**Task directions**
Reproduce the data below word for word, from the start up to and including the line with "click(576, 796)", and omit the pictures.

**Excerpted data**
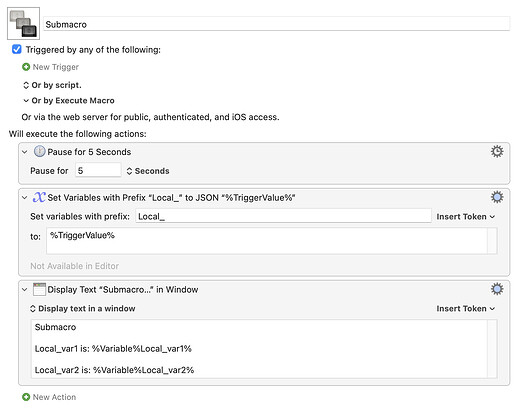Click the green New Action plus icon
The image size is (517, 408).
(x=26, y=397)
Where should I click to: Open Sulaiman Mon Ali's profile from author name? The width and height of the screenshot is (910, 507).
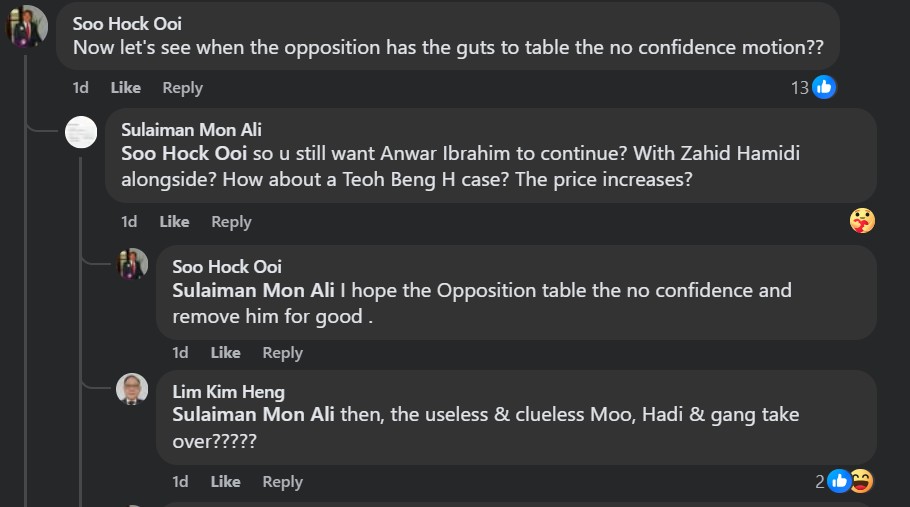(192, 129)
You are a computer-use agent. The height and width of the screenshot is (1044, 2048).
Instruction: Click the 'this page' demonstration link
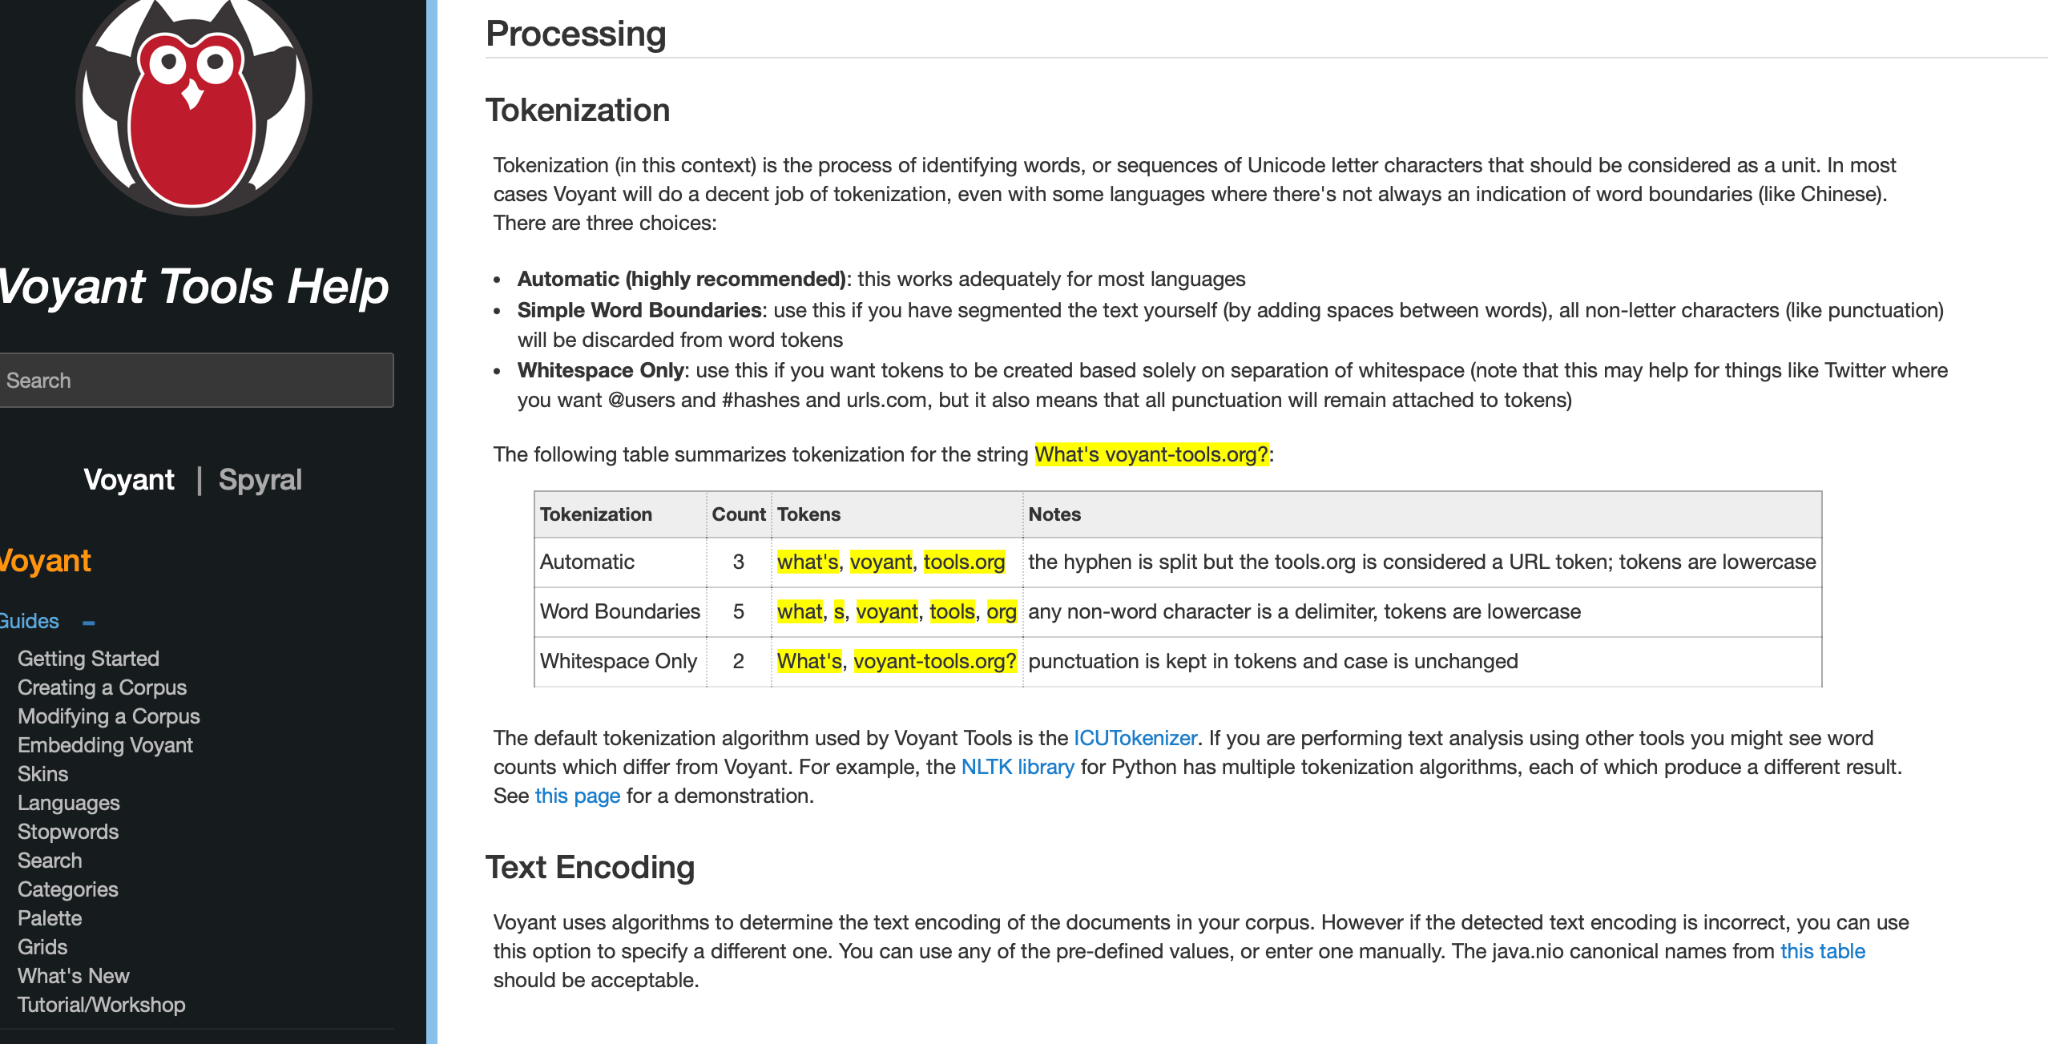click(576, 796)
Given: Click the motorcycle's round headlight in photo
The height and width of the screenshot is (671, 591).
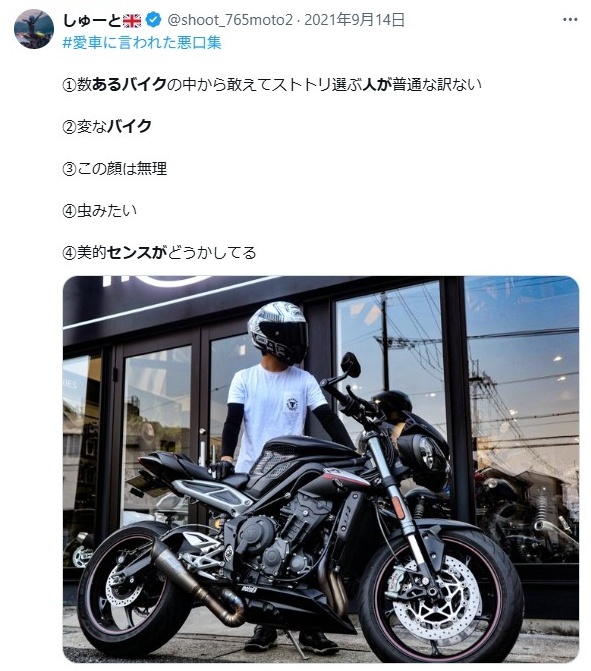Looking at the screenshot, I should [429, 455].
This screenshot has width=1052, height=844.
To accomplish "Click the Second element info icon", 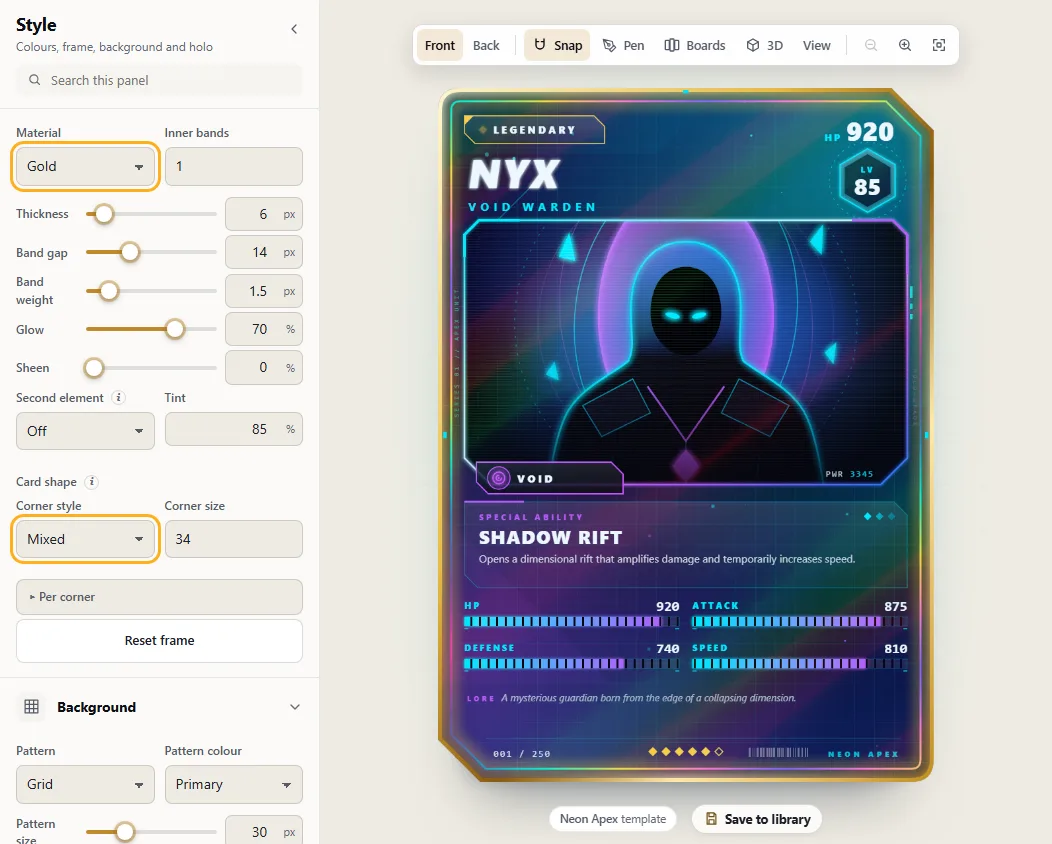I will click(118, 397).
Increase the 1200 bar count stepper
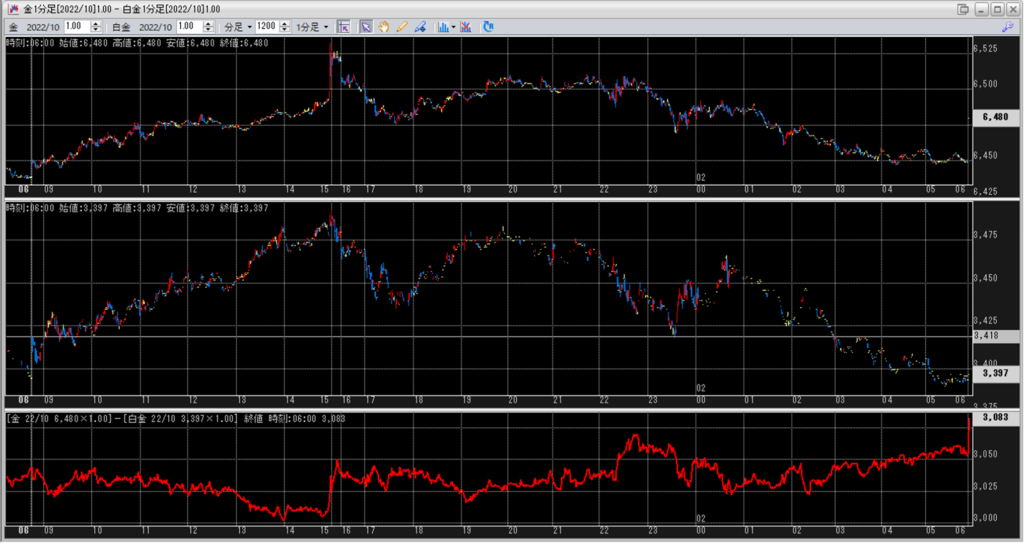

**Exercise response**
Click the green New Action plus icon
The image size is (517, 408).
(x=26, y=397)
Where should I click to: Open Sulaiman Mon Ali's profile from author name? The width and height of the screenshot is (910, 507).
(192, 129)
You are a computer-use agent. The height and width of the screenshot is (1044, 2048).
Instruction: Click the 'this page' demonstration link
click(576, 796)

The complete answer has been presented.